A week ago I participated in Copenhagen Bioinformatics Hackathon 2021, a hackathon focusing on machine learning and proteins, as a mentor for a challenge proposed by our group. The whole experience was fun, but I am also sitting here contemplating over a lot of things I wish I had done differently. For this blog text, I therefore want to highlight two changes which I believe would have greatly improved my challenge and which can hopefully also work as an inspiration for others presenting a hackathon challenge.
Going into this event I had some experience from a few hackathons I had previously attended. Based on this, I wanted to create a challenge containing two parts. First, a simple task which everyone would be able to create a solution for, and second, a more challenging addition to the first task for more experienced participants. I decided to go with the challenge of predicting which heavy and light chains can form a pair, where the additional challenge was to try to visualize which residues were relevant for this interaction. Together with OAS containing a really nice positive dataset of paired chains, I thought this was going to be an amazing challenge, but as soon as the event began I started seeing the flaws of the challenge.
My first problem was the dataset. While being a nice dataset, it’s also an extremely rich dataset, containing a lot of additional information about the sequences (more than 200 columns) and redundancy (⅔’s of the sequences were redundant). Additionally, it only has positive values, as a part of the challenge was to create your own negatives. For a 2 day hackathon, where most participants hadn’t worked with antibodies before, the dataset was too overwhelming and most of the participants were spending too much time on it. My first regret was therefore not having simplified the dataset by removing irrelevant columns (trimming it down to around 20) and redundant sequences. This would have made the data much less confusing and have allowed the participants to focus on solving the core of the problem.

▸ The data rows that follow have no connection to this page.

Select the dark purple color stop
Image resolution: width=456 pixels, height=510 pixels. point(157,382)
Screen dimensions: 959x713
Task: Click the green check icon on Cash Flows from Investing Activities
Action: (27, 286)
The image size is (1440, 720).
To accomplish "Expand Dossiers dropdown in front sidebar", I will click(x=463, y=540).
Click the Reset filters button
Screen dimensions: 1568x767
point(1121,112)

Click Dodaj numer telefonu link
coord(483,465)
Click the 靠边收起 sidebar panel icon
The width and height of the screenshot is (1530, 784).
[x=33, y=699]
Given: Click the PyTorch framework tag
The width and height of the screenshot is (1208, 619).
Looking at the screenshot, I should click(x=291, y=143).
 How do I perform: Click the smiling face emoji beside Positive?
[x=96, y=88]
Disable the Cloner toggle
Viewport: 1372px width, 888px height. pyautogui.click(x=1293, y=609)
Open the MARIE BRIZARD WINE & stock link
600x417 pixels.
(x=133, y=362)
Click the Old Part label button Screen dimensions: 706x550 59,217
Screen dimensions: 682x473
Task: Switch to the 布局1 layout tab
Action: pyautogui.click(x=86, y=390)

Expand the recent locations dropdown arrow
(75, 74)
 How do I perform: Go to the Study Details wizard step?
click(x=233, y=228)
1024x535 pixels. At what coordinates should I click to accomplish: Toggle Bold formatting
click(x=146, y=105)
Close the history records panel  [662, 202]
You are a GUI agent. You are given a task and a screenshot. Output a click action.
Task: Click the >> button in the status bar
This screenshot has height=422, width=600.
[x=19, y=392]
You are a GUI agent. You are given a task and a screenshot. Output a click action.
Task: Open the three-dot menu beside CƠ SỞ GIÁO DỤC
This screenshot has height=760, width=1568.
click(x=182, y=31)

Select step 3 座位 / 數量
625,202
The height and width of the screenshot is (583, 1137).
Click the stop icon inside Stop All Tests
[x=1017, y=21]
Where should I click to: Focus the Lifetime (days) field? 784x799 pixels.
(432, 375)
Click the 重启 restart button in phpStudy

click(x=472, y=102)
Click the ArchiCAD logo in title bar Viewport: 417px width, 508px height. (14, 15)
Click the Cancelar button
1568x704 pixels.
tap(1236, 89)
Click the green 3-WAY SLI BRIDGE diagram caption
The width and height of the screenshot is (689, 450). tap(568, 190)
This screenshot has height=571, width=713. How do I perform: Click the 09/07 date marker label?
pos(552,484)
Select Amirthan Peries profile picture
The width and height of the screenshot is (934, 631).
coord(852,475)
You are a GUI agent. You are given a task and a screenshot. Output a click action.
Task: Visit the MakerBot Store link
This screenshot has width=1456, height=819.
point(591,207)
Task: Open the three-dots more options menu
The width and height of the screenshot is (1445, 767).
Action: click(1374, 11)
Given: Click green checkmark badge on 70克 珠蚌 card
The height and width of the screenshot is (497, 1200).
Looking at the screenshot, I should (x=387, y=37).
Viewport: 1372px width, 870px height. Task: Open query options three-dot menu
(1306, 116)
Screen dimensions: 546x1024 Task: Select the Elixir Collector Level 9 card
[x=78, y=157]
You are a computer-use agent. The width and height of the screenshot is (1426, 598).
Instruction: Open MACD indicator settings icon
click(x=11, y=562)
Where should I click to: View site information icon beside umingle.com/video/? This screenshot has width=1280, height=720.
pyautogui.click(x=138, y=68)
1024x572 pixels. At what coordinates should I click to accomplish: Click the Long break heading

My second problem was the simple task not being simple for anyone who hadn’t worked with antibodies before or weren’t proficient with deep learning. Knowing that you have to align and encode the sequences, e.g. with one-hot, before you can feed the data into ML algorithms such as a Random Forest or knowing how to code and train a CNN or RNN model was needed to solve this “simple task”. Instead of them creating a model from scratch, I should have provided them with a good baseline model, e.g. a CNN model (a CNN can be trained much faster than an RNN, fitting the tight schedule they have), as their starting point. This way participants unfamiliar with machine learning, would spend the hackathon playing around with a deep learning model and learn how they can be used to solve a protein problem, without the panic of trying to code it in a short period of time. Moreover, participants familiar with ML would be able to spend their time expanding and improving the model straight away instead of having to use the first day coding a simple CNN.
There are definitely other things I could have done better, but I believe these two points (providing an easy to understand dataset and a good solution to the “simple” task) would have greatly improved the challenge, not just for the participants, but also for us, as we might have seen more creative ideas.